A family of fissures
Are pulled taut into an alcove,
Which glitters gold with opalescent treasure.
A squadron of mounded rocks guard the coastline:
Pinnacles rigid with expert might,
As brothers trained implicitly to the soldiering profession;
They wear curving kilts, gaudy with magic,
And dark belts slimming any gateway of default.

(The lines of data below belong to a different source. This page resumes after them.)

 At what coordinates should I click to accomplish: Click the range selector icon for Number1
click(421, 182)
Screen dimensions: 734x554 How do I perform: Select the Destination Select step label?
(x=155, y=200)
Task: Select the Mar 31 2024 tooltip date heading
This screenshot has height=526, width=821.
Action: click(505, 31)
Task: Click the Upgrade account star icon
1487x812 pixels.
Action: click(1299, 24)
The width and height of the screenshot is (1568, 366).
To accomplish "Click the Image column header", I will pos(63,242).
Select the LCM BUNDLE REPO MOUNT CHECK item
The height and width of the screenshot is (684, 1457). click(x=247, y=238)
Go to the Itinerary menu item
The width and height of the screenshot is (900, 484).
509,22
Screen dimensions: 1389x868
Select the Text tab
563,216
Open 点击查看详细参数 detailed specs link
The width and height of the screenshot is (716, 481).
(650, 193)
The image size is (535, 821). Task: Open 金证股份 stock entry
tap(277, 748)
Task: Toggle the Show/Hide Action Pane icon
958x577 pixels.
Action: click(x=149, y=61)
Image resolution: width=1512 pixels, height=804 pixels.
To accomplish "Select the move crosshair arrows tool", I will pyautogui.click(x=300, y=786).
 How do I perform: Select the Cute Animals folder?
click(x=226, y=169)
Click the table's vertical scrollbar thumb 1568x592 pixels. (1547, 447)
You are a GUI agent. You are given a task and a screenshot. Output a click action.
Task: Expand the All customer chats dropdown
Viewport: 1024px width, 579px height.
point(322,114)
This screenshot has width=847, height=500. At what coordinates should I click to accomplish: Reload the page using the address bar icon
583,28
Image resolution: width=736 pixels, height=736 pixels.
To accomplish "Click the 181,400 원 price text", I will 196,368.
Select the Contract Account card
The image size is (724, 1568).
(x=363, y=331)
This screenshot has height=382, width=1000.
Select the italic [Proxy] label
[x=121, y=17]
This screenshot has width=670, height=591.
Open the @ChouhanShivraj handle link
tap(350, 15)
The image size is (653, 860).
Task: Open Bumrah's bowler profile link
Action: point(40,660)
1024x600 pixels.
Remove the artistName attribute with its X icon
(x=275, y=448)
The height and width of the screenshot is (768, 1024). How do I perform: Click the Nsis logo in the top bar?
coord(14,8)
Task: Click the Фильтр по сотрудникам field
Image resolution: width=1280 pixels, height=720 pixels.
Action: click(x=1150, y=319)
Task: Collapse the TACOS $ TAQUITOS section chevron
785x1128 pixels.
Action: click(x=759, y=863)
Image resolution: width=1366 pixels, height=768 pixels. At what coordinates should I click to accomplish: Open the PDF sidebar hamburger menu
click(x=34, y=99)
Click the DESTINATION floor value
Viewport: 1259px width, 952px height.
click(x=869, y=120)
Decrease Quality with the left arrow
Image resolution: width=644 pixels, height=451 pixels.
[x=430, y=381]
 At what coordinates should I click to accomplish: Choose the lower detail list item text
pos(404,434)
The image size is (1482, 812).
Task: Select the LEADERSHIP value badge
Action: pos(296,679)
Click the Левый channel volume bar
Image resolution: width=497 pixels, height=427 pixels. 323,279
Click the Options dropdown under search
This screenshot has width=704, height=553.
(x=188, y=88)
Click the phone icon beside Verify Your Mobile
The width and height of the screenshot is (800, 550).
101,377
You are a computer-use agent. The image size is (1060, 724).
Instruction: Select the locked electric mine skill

Crescent bay before the peninsula;
Soft with watercolour reefs of oleaginous seaweed,
Tossed with salt
As salad leaves tossed with garnish.
Two lives hemmed by nature’s circle:
No escape but through the unbridled vegetation
Reigning the cliffsides.
Through the miles and a haze of cloud
Are houses, layer upon layer,
Draped in overcast skies—
Though these cliffs here are seen through sapphire-studded eyelets.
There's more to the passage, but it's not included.